La LRCC introduit une nouvelle condition dans les dispositions de la Loi sur la citoyenneté relative à l’adoption à savoir que l’adoption a été faite d’une façon qui n’a pas eu pour effet de contourner les exigences du droit applicable aux adoptions internationales. Cette condition vise à dissuader les pratiques illégales, ainsi qu’à renforcer l’intégrité du processus de détermination de la citoyenneté et la capacité du Canada de s’acquitter de ses responsabilités internationales aux termes de la Convention de La Haye et de la Convention de l’ONU.

Les personnes servant d’accompagnateurs et d’interprètes

Actuellement, les juges de la citoyenneté peuvent, à leur discrétion, permettre à un demandeur qui les rencontre au cours d’une entrevue d’être accompagné par une autre personne si cela est dans l’intérêt du demandeur et permet au juge de statuer sur le cas de façon expéditive. Dans certains cas, la personne agit en tant qu’interprète pendant l’entrevue. Des lignes directrices relatives au recours aux services d’interprètes précisent que les interprètes peuvent être employés au cours des entrevues avec les juges de la citoyenneté afin d’évaluer les conditions en vue de l’attribution de la citoyenneté, à l’exception de l’exigence linguistique. Toutefois, il n’existe aucune ligne directrice précise sur les critères à respecter par une personne qui accompagne un demandeur et/ou offre des services d’interprétation au cours d’une entrevue pour la citoyenneté.

Objectifs

1. L’échange d’information
L’échange d’information relative à l’utilisation du NAS

L’objectif du règlement proposé est d’autoriser CIC à recueillir les NAS et à vérifier des renseignements auprès de l’ARC à des fins précises, renforçant ainsi l’intégrité du programme et améliorant le service à la clientèle en permettant à CIC de traiter plus rapidement les demandes de citoyenneté simples et de concentrer ses efforts sur les cas plus complexes.

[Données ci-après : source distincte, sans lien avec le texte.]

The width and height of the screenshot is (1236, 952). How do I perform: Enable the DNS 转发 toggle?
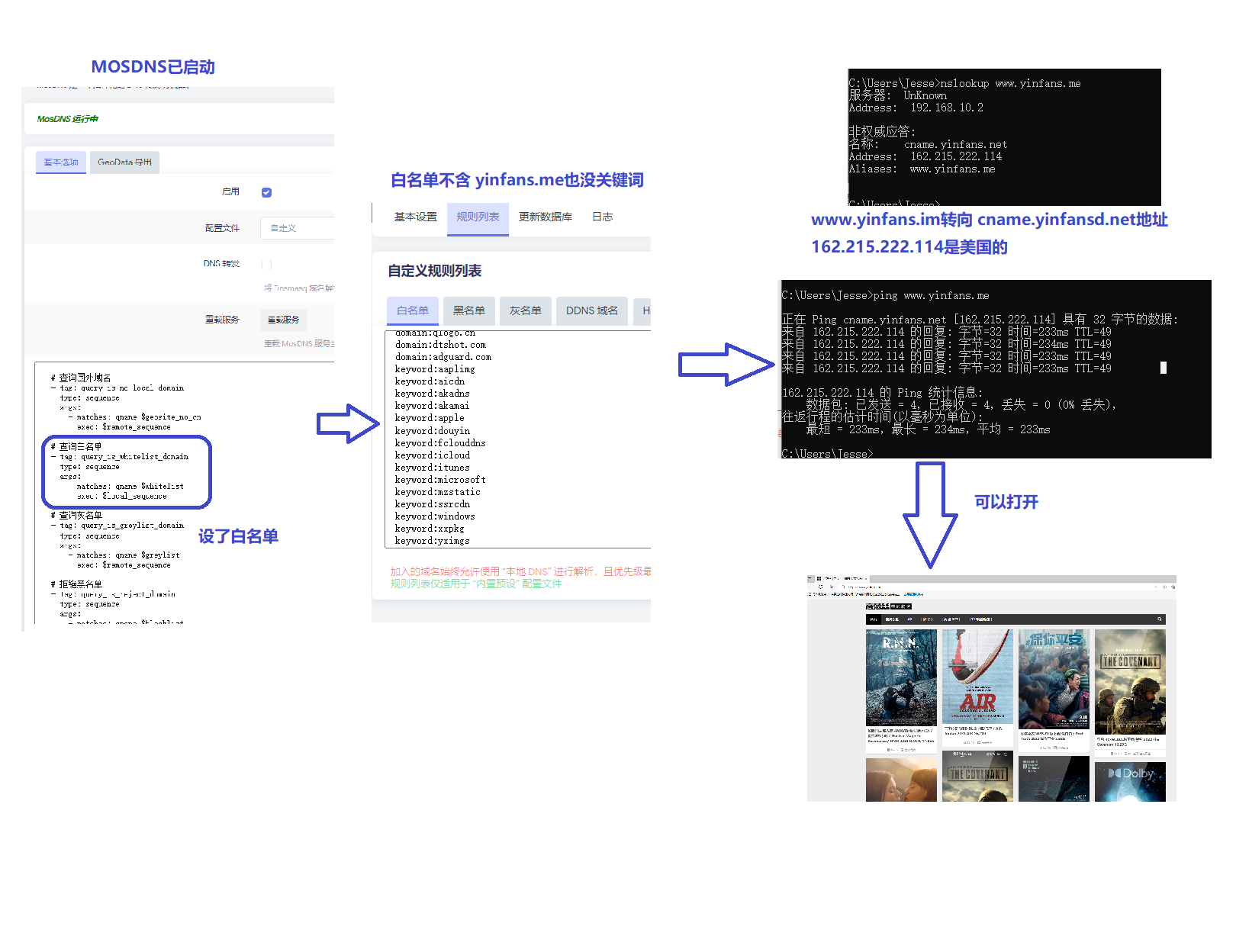(x=266, y=264)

De plus, en examinant les antécédents fiscaux des demandeurs de citoyenneté, CIC peut découvrir de l’information incohérente ou contradictoire susceptible de soulever des préoccupations quant au respect de l’exigence de production de déclarations de revenus; cependant, à l’heure actuelle, CIC ne dispose pas du pouvoir exprès d’aviser proactivement l’ARC de ces types de problèmes en vue d’accroître l’intégrité de ses programmes. Le règlement proposé comblerait cette lacune.

L’échange d’information liée aux représentants en matière de citoyenneté

L’objectif du règlement proposé est d’assurer que les représentants en matière de citoyenneté et l’organisme désigné offrent des services de représentation professionnels et éthiques, ce qui contribuerait à la protection des demandeurs de citoyenneté contre la fraude et accroîtrait l’intégrité du programme.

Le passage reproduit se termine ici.